The Btrfs inode-number epic (part 2: solutions)

Posted Aug 29, 2021 9:22 UTC (Sun) by NYKevin (subscriber, #129325)
In reply to: The Btrfs inode-number epic (part 2: solutions) by neilbrown
Parent article: The Btrfs inode-number epic (part 2: solutions)

> Setting i_ino to a strong hash of whatever value the filesytem uses internally to find a file is a tempting idea. My last proposed solution for the NFS problem is to use a week hash (xor with bit shift). Maybe we should use a strong hash instead.

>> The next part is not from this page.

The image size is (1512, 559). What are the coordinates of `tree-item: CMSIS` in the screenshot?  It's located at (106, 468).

Why is it necessary to use something that has the potential for collisions at all? Why not just hand out arbitrary or sequential numbers in a centralized fashion (like every other filesystem that isn't FAT)? Is there some rule that says you're not allowed to look at subvolume X when you make a new file in subvolume Y? Why would such a rule be necessary?

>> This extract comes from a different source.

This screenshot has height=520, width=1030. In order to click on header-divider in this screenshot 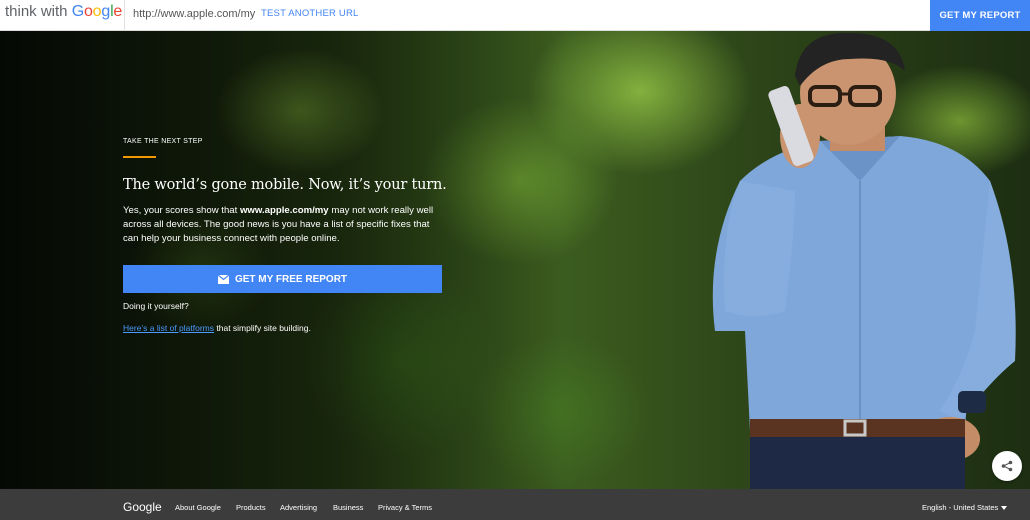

The Btrfs inode-number epic (part 2: solutions)

Posted Aug 29, 2021 12:31 UTC (Sun) by foom (subscriber, #14868) [Link]

Subvolume Y can be a writeable snapshot clone of subvolume X. And you want creating snapshots to be fast, and not use excess disk space. Needing to iterate over every file in X to assign each one a new centrally-assigned-unique inode in Y would be unfortunate both in terms of time and space it would take.

The Btrfs inode-number epic (part 2: solutions)

Posted Aug 30, 2021 15:05 UTC (Mon) by zblaxell (subscriber, #26385) [Link]

Creating a subvol snapshot instantly duplicates every inode number that already exists in the snapshot source subvol to the target subvol. "Instantly" is a core requirement of the feature set--if a filesystem cannot create a subvol snapshot instantly, there is no performance or consistency advantage over userspace emulation with 'cp -a --reflink=always', and it is better not to implement the subvol feature set at all (which is roughly why XFS doesn't do it).

To get globally unique and stable inode numbers without a separate subvol ID, the filesystem would have to dynamically remap duplicate inode numbers from subvol-local values to globally-unique values every time a readdir() or stat() happened. This adds some overhead to all read operations that filesystem maintainers are reluctant to implement. They would prefer some more efficient way to tell an application "this is a distinct inode number namespace but not a distinct filesystem" so that applications that rely on the uniqueness feature can bear some of the costs (including opportunity costs) of implementing it, while not imposing new costs (such as new O(log(N)) search costs on every stat(), or exploding /proc/mounts and `df` output size) on applications that don't care about inode uniqueness.

The NFS server could maintain its own persistent unique inode numbers in a mapping table outside of the filesystem, and not send the filesystem's inode numbers to clients at all, but that has obvious and onerous runtime costs (the NFS server would have to maintain persistent state proportional to filesystem size).